Kleiner Tipp: Die Fahrradtasche kann zu Hause bleiben, Jump bietet einen Fahrradkorb und eignet sich so auch für kleinere Einkäufe gut. Neben Uber Jump bietet auch Lime Pedelecs an.
Spaßfaktor: 4 von 5
Schwierigkeitsgrad: 1 von 5
Alltagstauglichkeit: 5 von 5
Geschwindigkeit: 25 km/h
Reichweite: 50 km
Kosten: 1 € Grundgebühr und 10 Cent pro Minute (Uber Jump), 1 € Grundgebühr und 15 Cent pro Minute (Lime)
Lastenrad
Besonders in Prenzlauer Berg ist die E-Variante des Lastenfahrrads beliebt. Vom Kreuzberger Verleiher Velogut wird uns das eBULLIT, die Pedelec-Variante des Klassikers sowie ein E-MULI, ein Kombifahrrad mit einklappbarem Lastenkorb, empfohlen. Eine kurze Übungsrunde auf dem Tagesspiegel-Hinterhof war nötig, damit wir uns mit dem fast 2,50 Meter-Koloss (und halben Meter Breite) überhaupt auf die Straße trauen.

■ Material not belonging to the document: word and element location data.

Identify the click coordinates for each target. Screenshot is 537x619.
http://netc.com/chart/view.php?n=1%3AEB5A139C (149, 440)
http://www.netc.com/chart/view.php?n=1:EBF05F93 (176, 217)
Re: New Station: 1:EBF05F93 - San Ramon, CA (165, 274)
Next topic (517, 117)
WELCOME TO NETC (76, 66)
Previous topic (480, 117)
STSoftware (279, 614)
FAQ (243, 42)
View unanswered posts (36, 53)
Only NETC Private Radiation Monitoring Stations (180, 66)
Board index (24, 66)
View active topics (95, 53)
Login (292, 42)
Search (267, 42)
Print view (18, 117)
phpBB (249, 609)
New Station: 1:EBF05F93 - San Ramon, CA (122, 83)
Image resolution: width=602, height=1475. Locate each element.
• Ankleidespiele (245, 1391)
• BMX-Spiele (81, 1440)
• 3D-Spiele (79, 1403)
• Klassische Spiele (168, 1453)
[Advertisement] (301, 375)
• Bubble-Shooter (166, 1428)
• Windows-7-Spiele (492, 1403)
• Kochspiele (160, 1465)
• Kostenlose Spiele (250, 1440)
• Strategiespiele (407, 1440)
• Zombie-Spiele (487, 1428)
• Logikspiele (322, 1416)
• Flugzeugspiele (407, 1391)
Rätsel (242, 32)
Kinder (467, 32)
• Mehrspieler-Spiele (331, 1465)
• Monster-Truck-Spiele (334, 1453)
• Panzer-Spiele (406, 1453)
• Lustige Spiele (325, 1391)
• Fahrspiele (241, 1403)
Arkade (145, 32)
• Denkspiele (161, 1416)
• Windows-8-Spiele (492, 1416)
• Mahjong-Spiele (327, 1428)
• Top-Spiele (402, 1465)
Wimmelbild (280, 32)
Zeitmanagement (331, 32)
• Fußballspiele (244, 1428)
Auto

Keine 50 Meter später das erste Hupkonzert von einem genervten Taxifahrer: Lastenräder sind auf Berlins Straßen nicht unbedingt beliebt. Davon mal abgesehen ist das Fahrvergnügen ziemlich gut. Man gewöhnt sich schnell an die gewisse Übergröße, Überholmanöver allerdings sind quasi unmöglich. Da bringt einem der Elektroantrieb mit einer Unterstützung bis 25 Kilometern pro Stunde dann auch nicht viel. Dafür zieht das auf der vier Kilometer langen Teststrecke vom Askanischen Platz durch Kreuzberg auch bei 34 Grad Außentemperatur und Berufsverkehr locker an der motorisierten Konkurrenz vorbei.
Fazit: Wer ein oder mehrere Kinder, Bierkisten, Hunde oder Einkäufe zu transportieren hat, ist mit dem eBULLITT sehr gut dabei. Wer dem Handgemenge mit Taxifahrern und genervten Fahrradfahrern im Guten entkommen möchte, hält sich lieber an das etwas kleinere E-MULI, wo man den Lastenkorb in brenzligen Situationen einklappen kann.
Spaßfaktor: 4 von 5
Schwierigkeitsgrad: 3 von 5
Alltagstauglichkeit: 5 von 5
Geschwindigkeit: 25 km/h
Reichweite: 80-100 km (eBULLITT); 50 km (E-MULI)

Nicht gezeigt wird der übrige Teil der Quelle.